WALL.E (U) Star rating: **** Dir: Andrew Stanton Voices: Ben Burtt, Jeff Garlin, Sigourney Weaver HAVING made a rat in the kitchen a thing of beauty in last year's Ratatouille, Pixar once again leaves every other animation studio in the dust with a lump of metal that will bring a lump to your throat. The dark, brooding, and sumptuous WALL.E, the tale of the last being left on Earth, is the story writer-director Andrew Stanton has been longing to make for more than a decade. The wait has been worth it.

That said, like the bad fairy at the christening of a new animated icon, I feel the need to issue a word of caution to those taking very young cinema-goers along. WALL.E initially covers some difficult, gloomy terrain. With minimal dialogue and a multi-layered story this is a film that's more at home on Stanley Kubrick Avenue than Sesame Street. It may take a while to settle into, and Stanton's tale might sometimes overreach itself, but a trip to WALL.E's world is one all ages should be able to marvel over.

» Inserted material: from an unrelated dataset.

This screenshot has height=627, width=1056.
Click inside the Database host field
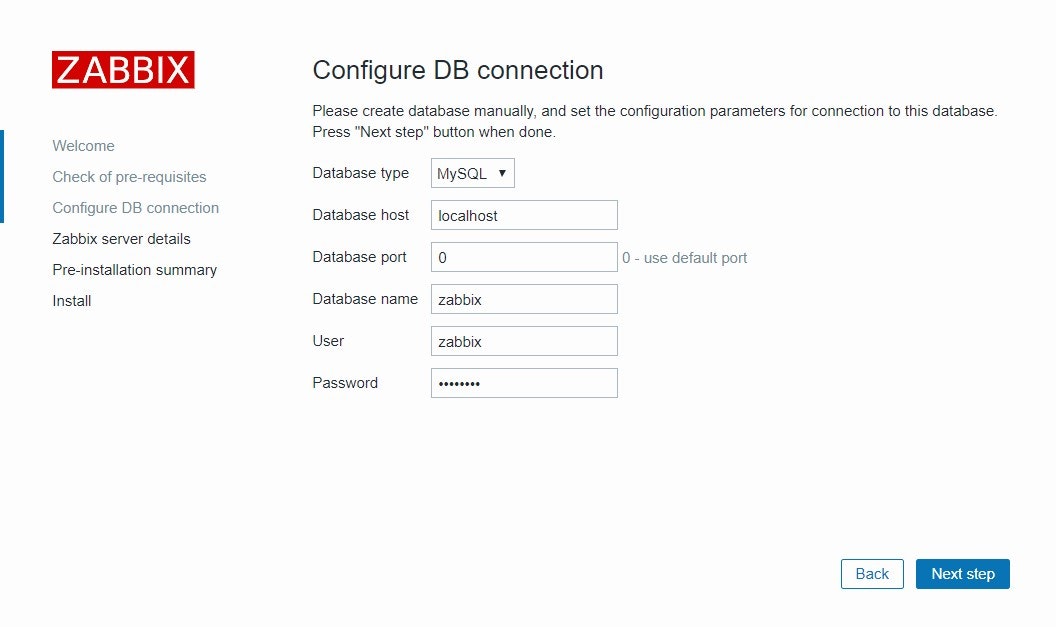pyautogui.click(x=523, y=214)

Stanton sets the edgy tone in the opening minutes with, of all things, a jaunty tune from Hello, Dolly! As Put On Your Sunday Clothes strides out, the camera executes what seems at first sight to be the usual panoramic sweep of Manhattan. A closer look reveals the skyscrapers to be less cathedrals of glass and steel and more towers of rotting litter. Some 800 years from now (that long?), mankind has fulfilled its consumer destiny by burying the Earth in rubbish, fleeing into space and leaving robots behind to clean up.

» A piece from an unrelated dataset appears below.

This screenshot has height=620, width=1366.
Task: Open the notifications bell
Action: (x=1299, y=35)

It has been a task too far for all but one of the androids. WALL.E (Waste Allocation Load Lifter, Earth class) is the last robot standing. A cross between R2-D2, ET and bomb disposal machine, the bundle of nuts and bolts with a heart is alone, his only friend a cockroach, his only contact with the world that used to be an old videotape of Hello, Dolly!

Observing WALL.E go about his lonely business by day and rock himself to sleep at night is bleak, heartbreaking stuff. Like all of Disney's greatest characters, WALL.E is a doe-eyed orphan, a character designed to claw at the emotions with the efficiency of an industrial digger. He is Bambi left alone without his mother; Dumbo being teased to tears. He is crying out for company and comfort, but no-one is there. Or so it seems.

Out of a black-red polluted sky a spaceship appears, leaving a robot of its own behind. Eve (Extra- Terrestrial Vegetation Evaluator) is a sleek, snow white, blue-eyed calculating machine with a mean trigger finger. When she and WALL.E meet it's love at first byte for him, War of the Worlds for her. Can the path of true love ever run smooth for these two tin cans? If it does, where in the sorry tip that is Earth will they build an Eden?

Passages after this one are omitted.